If every play is tested at every level, you have 9! (factorial 9, = 362,880) individual tests for the first play. I manually pruned the game tree at the first two levels to remove the obvious reflections and rotations, which cuts the number of tests to something closer to 60,480:

if (lxx==0) { // nothing played yet..
  if (ix>2) if (ix != 5) continue;}
else if (board==2) { // X in position 1 only
  if (ix==4) continue;
  if (ix==7) continue;
  if (ix==8) continue;}
else if (board==4) { // X in position 2
  if (ix==3) continue;
  if (ix==6) continue;
  if (ix==9) continue;}
else if (board==32) if (ix>2) continue; // X in 5
That's still too many, so I modified Xwon() to ignore zero plays so I could use it to detect potential wins by the opponent without actually running the recursion. I also moved the win test out of the main loop, so that there is no recursion at all if a win or loss is immediate. Detecting a cat's game (every row, column, and diagonal has at least one X and one O) was a little more difficult. I modelled it after Xwon(), but checked only for some X or O in each row or column. With a link to tell the computer to play (keep clicking the link to have the computer play itself) I got the program in TicTacRec.html (and TacTicRec.html for Windoze) working. It's hard to see what's happening, so I included a logging function. If you set LogUntil in the first line to some positive value (I chose 999) it will log that much text, then quit the analysis, displaying the logged text after the board. Or you can run it in my interpreter with Logging=1, again setting LogUntil=999. For my interpreter to work properly, you should also put your file name into the interpreter variable theLocn:
theLocn = "TicTacRec.html";
It will evaluate a partial game if you add the game state after it:
theLocn = "TicTacRec.html#125";
This also works in the browser, and a lot faster -- with less information, but you could add more trace lines. To try to learn why the computer played 2 for its second move instead of the better corner, I manually added "#5" to the browser URL and set the LogUntil=99999 (999 stopped early, with a different answer). I left it as an exercise for you to discover why. The full trace of the first play on a blank board produces a vast amount of output (nearly 7000 lines, one per test, well over a hundred thousand characters), but you might find it instructive.

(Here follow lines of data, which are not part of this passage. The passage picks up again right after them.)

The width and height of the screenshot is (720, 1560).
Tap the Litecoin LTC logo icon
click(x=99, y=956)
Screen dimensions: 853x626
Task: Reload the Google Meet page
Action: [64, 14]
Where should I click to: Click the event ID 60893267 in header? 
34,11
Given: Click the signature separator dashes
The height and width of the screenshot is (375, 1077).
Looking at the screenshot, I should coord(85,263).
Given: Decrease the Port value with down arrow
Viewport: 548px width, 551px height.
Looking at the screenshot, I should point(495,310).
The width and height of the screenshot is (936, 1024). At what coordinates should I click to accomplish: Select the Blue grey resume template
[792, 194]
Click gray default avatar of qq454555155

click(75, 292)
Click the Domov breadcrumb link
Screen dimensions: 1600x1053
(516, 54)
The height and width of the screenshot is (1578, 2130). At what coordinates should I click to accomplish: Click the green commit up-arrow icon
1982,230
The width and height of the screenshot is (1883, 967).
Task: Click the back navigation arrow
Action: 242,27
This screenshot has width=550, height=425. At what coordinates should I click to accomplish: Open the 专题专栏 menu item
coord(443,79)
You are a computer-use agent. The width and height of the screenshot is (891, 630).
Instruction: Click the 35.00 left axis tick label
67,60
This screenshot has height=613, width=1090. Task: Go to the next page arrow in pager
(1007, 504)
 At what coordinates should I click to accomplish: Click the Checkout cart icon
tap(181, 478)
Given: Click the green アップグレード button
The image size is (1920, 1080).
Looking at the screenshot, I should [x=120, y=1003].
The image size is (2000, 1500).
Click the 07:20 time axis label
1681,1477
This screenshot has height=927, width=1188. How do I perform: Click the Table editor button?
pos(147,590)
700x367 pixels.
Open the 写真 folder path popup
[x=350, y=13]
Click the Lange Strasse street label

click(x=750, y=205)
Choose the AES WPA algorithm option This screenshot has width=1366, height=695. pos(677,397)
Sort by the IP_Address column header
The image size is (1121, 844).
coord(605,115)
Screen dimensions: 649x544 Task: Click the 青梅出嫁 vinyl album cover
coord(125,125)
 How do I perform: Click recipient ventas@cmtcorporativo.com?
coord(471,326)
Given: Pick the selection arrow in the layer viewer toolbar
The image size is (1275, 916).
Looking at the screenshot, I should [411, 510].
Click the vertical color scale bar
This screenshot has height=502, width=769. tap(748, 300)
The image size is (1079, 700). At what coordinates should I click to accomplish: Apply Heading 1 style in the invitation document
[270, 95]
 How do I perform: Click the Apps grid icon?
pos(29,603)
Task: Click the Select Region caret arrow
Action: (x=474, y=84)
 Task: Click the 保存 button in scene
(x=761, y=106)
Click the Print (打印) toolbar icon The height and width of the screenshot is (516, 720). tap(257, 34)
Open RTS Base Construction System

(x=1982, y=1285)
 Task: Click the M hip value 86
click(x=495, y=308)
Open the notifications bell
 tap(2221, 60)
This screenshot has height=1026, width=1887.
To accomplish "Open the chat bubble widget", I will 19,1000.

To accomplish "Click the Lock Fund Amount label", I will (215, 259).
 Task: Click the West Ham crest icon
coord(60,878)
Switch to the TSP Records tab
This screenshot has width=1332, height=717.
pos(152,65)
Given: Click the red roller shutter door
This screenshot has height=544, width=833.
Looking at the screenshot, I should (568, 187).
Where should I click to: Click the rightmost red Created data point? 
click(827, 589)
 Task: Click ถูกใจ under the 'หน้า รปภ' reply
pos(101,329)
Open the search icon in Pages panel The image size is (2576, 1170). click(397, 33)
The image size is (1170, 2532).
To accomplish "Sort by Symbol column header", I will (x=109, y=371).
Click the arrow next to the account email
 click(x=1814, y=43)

In play mode (LogUntil=0) you can play against the computer, or have the computer play against itself. You can even step in and make one play, then let the computer take it from there.

Total Pruning

Expanding the CanWin(Gstate) function somewhat, we can use it as a scoring tool to prune the game tree much earlier. The play may not be as good, but eliminating the recursion speeds up the analysis greatly. I added a second parameter to identify which square we are scoring, then increased the score when this play added a second X (or O) to the row or column being scored. This is not necessarily the best strategy for winning Tic-Tac-Toe, but it's not bad. A reasonably good strategy (but not necessarily the best) is called a heuristic from the Greek word meaning "find" (it finds something, like a good score).

Again, I will invite you to look at the new version of the program in TicTacHeu.html (and TacTicHeu.html). Is it better or worse than the recursive version? Can you think of a way to get the best of both methods?